全国ショップ激戦図

<全国ショップ激戦図>17.千葉・総武線沿線(上)

2004/03/01 18:45

週刊BCN 2004年03月01日vol.1029掲載

 千葉県のJR総武線沿線の家電量販店やカメラ量販店が順調な販売をみせている。市川駅から千葉駅までの間には、ラオックス、さくらや、ヨドバシカメラなど大手量販店が出店。各社とも、新しい取り組みを行う店舗として位置づけており、顧客層を広げている。

ラオックス、パソコン売上構成比3割に

 ラオックスは、飲食店やショッピングモール、スポーツ施設、映画館などが集まる下総中山駅周辺の複合施設「ニッケコルトンプラザ」(千葉県市川市)内の「ダイエーいちかわコルトンプラザ店」4階部分に直営店を出店している。ニッケコルトンプラザは、2500台を収容できる大型駐車場があり、駐輪場も充実。平日は主婦層、土日は家族連れを中心に多くの顧客が訪れる。

 植木基陽店長は、「1日平均のレジ通過数は、平日で約350件、土日で1500件」と語り、平日、週末ともコンスタントに顧客を確保している。

======

### 練習課題
1 > 本文によると、ニッケコルトンプラザの大型駐車場には何台を収容できますか。
2 > 本文の「2004/03/01 18:45」から「を中心に多くの顧客が訪れる。」までを、「ラオックス」を「ビックカメラ」に入れ替えて書き直してください。

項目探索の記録
======

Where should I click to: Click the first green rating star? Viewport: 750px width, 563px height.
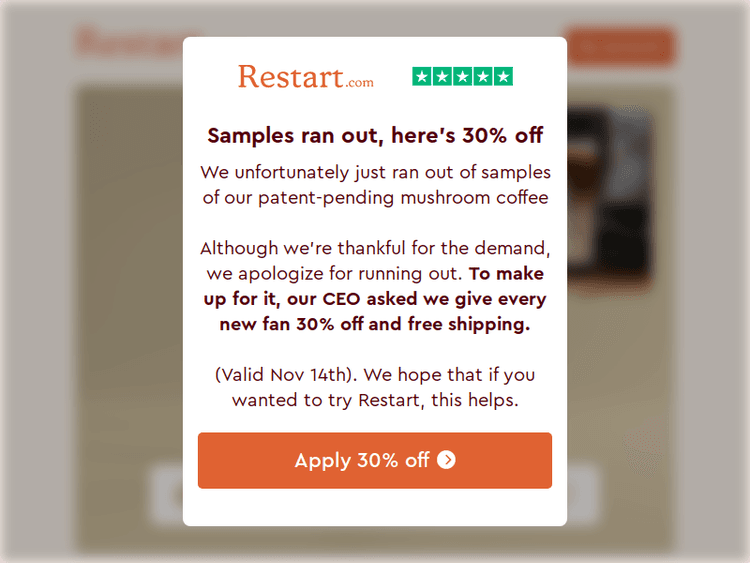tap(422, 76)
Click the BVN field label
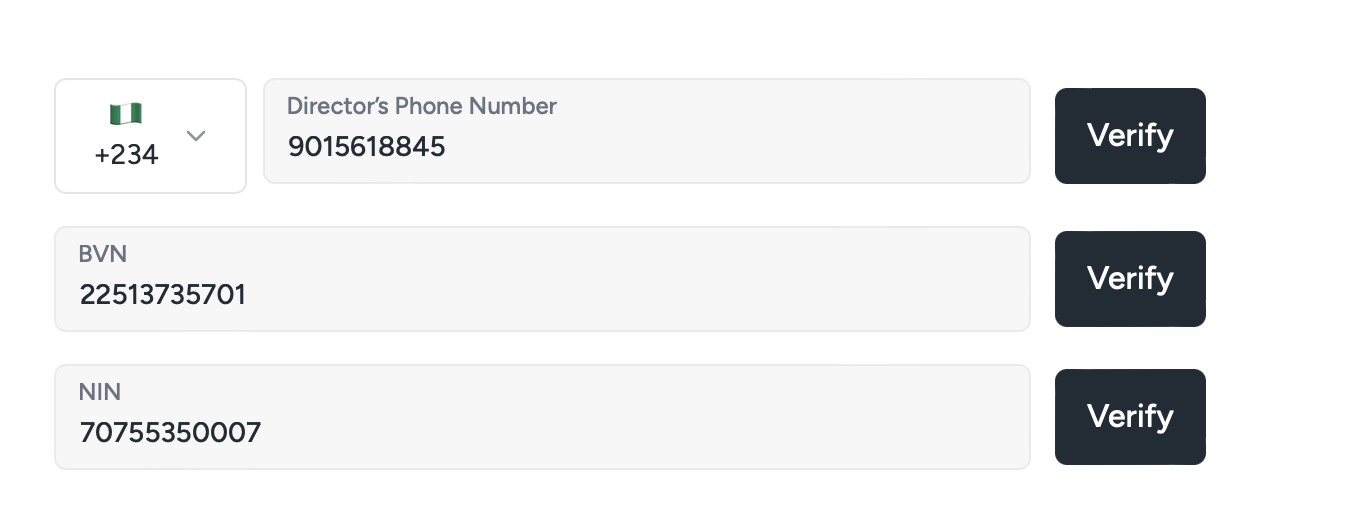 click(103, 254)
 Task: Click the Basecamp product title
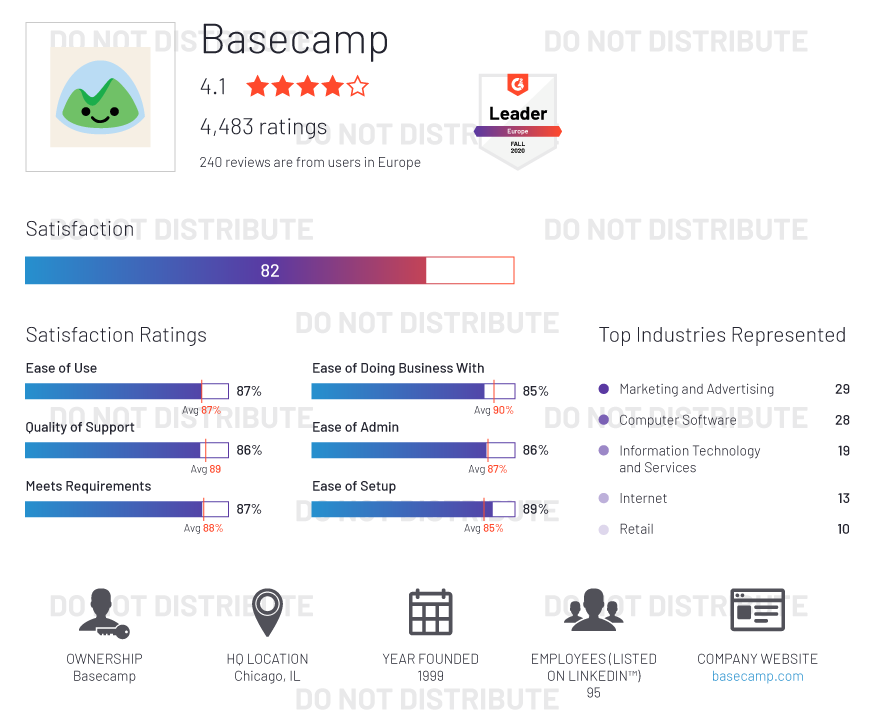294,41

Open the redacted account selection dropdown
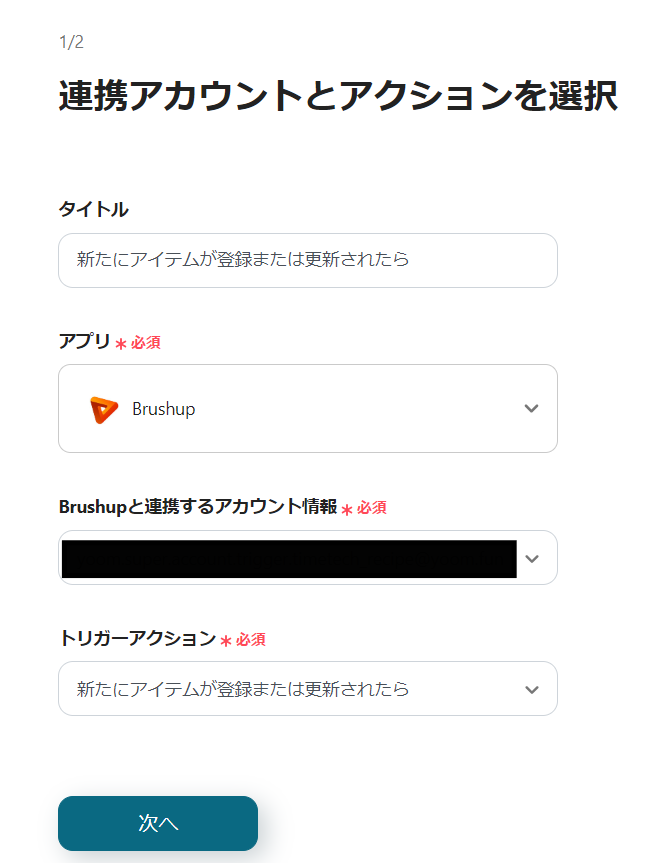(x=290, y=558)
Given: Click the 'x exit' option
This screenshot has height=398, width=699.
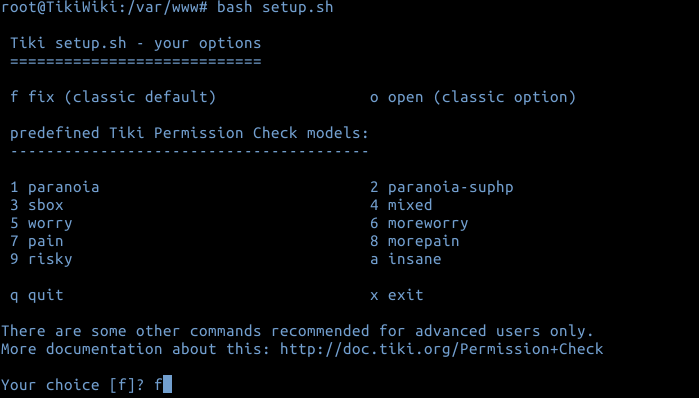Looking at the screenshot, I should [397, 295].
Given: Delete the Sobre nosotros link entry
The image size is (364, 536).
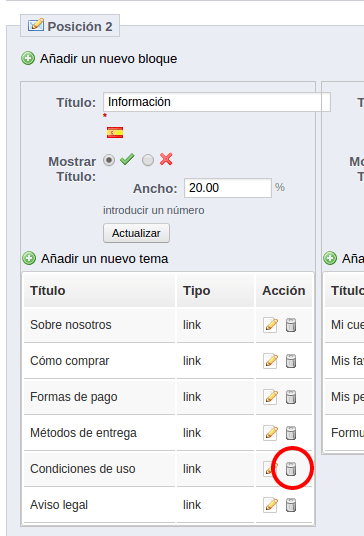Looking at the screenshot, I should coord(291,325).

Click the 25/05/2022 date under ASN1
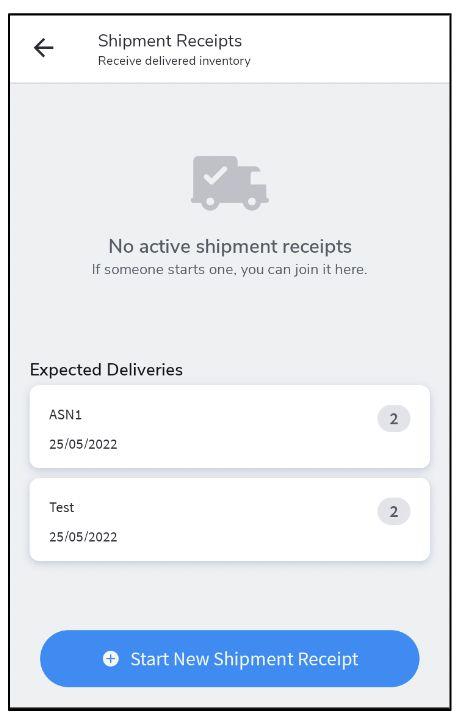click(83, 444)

======

### 課題の解答
1 > 2500台を収容できます。

2 >
2004/03/01 18:45

週刊BCN 2004年03月01日vol.1029掲載

 千葉県のJR総武線沿線の家電量販店やカメラ量販店が順調な販売をみせている。市川駅から千葉駅までの間には、ビックカメラ、さくらや、ヨドバシカメラなど大手量販店が出店。各社とも、新しい取り組みを行う店舗として位置づけており、顧客層を広げている。

ビックカメラ、パソコン売上構成比3割に

 ビックカメラは、飲食店やショッピングモール、スポーツ施設、映画館などが集まる下総中山駅周辺の複合施設「ニッケコルトンプラザ」(千葉県市川市)内の「ダイエーいちかわコルトンプラザ店」4階部分に直営店を出店している。ニッケコルトンプラザは、2500台を収容できる大型駐車場があり、駐輪場も充実。平日は主婦層、土日は家族連れを中心に多くの顧客が訪れる。